Aquellos días recibí una carta del padre Ariza que aún conservo. Empezaba así:

Querido Alberto: ¿Recuerdas la pareja de jilgueros que anidó en la morera, antes de tu marcha? Ya salieron del nido los pajarillos. Alborotan en las copas de las azaleas y alegran los rastrojos. Son fruto del amor y de un hogar en paz. El amor y la paz justifican la vida. ¡Cómo envidio su libertad! Van donde quieren, como tú. La vida siempre es bella. Te lo dice un jesuita que aún se siente muy joven.

«¡Qué fáciles se ven las cosas a distancia! ─pensaba yo─». No se me ocurría nada que contestar. Sentía un hastío tan profundo, que podía llevarme a la depresión.

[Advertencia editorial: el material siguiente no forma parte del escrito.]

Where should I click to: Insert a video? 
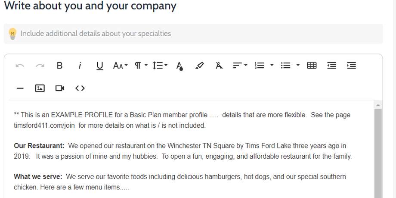[60, 88]
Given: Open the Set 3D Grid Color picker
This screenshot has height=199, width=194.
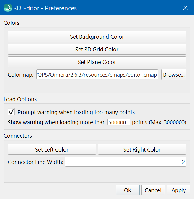Looking at the screenshot, I should click(97, 49).
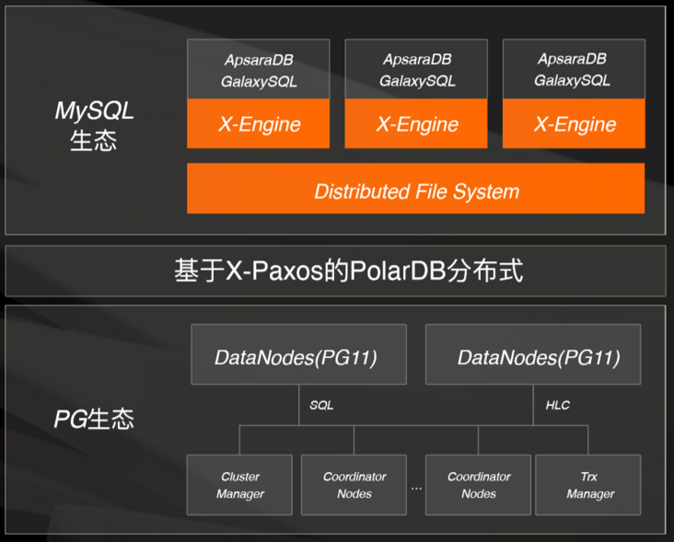
Task: Click the right Coordinator Nodes box
Action: [478, 485]
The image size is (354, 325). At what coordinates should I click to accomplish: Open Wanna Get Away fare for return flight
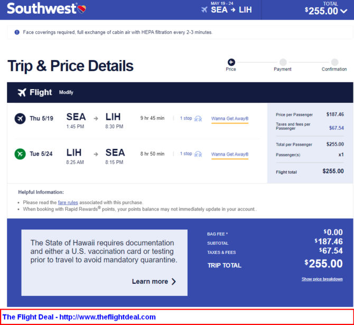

5.-En la Universidad, a veces, nos ponían un examen sin avisar. Miraba alrededor, en busca de algún espíritu que me inspirara, o me iba a la caza de alguna alumna que estuviera tan pez como yo. Aquel día hubo suerte. Acabé en “La oveja negra”, tomando vinos y jugueteando en un rincón con Montse Pellicer, un nuevo amor y un nuevo desengaño. La volví a ver, al día siguiente, en los jardinillos con un chico alto y bien plantado: Pedro. Le decía cosas al oído y ella reía sus gracias encantada. Nos cruzamos y ni me miró. Pensé en hablar con ella, pero el Colilla me quitó la idea de la cabeza. Cuando volvimos a vernos, Montse me miró con cara de pocos amigos y yo también debí mirarla de mala manera, porque estuvimos mucho tiempo sin dirigirnos la palabra.

En aquel tiempo, acostarse con una chica no era cosa fácil. En cualquier hotelucho, te pedían el libro de familia y pasabas una vergüenza que para qué contar. En las discotecas, apenas había luz. Entrabas como el que se mete en la boca de un lobo. Te cogías a los hombros del camarero y caminabas tras él, a tientas, hasta alcanzar tu localidad.

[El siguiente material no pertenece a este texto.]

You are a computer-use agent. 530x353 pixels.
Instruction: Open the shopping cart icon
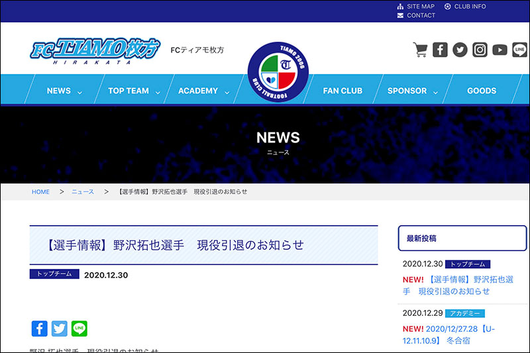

6.- «Voy a sacarte de la cabeza esos remilgos puritanos ─dijo el Colilla─».Quedamos en el pub a las ocho y media. Apareció con la Charo y la Vicky, colgadas ambas de cada brazo suyo. Charo llevaba una blusa ligera y una minifalda que tapaba lo justo. Vicky era trigueña, con ojos verdes, grandes y avispados. Dijo que eran modelos profesionales con un espléndido futuro por delante, subrayando con una carcajada el “por delante”.A las diez y media salimos a la calle. Hasta las cuatro estuvimos bailando en el Tropical. Las rumbas se le daban de maravilla. Luego fuimos al hotel Las Dunas, de dos estrellas. Dejó el 600 en la puerta y, con su habitual seguridad, saludó al portero. «Sin ceremonias, Manolo ─dijo el Colilla─, danos un par de habitaciones». Le puso mil pesetas en el bolsillo y añadió: «Aquí tienes el libro de familia, por si lo necesitas». «Muchas gracias, don Emilio. ¿Subo alguna cosa a las habitaciones?».

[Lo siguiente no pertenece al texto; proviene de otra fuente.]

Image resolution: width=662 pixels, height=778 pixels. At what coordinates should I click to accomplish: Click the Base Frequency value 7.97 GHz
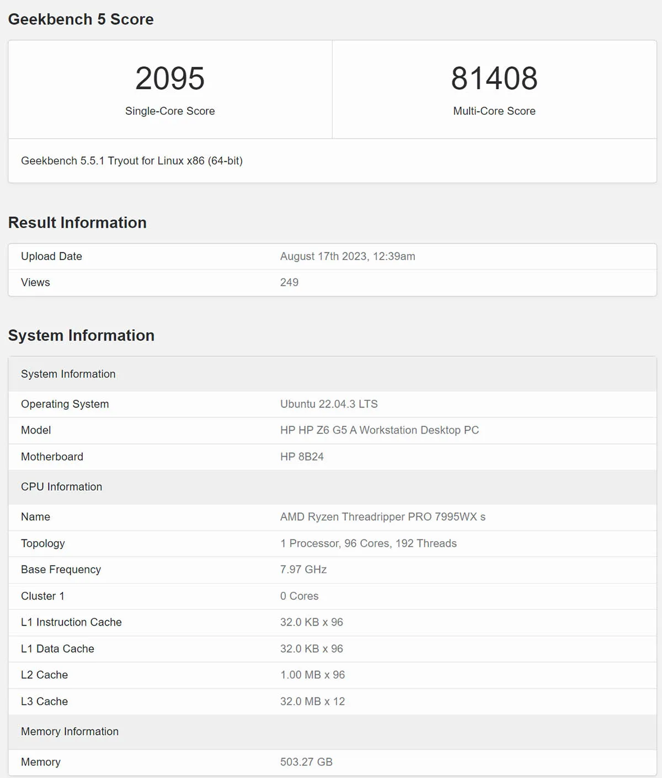(x=303, y=569)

Vicky salió de la ducha desnuda, con la piel de seda y el pelo mojado cayéndole sobre el pecho. Me miró con sus preciosos ojos verdes y debió notar que yo era un neófito en el asunto, porque se comportó con extraordinaria delicadeza. Fue una lástima que acabara el primer tiempo sin que el balón entrara en la portería; pero, tras el descanso, conseguimos maquillar el resultado. Era la segunda vez. Me había ocurrido otra noche, en el tren, cuando regresaba de Francia, después de un verano trabajando en Grènoble. Menudo susto me llevé al día siguiente. Estaba convencido de que había pillado alguna cosa mala. Pasé rezando tres o cuatro días y la fuerza de mis oraciones obró el prodigio. Vivíamos trastornados por los miedos que nos metían los curas.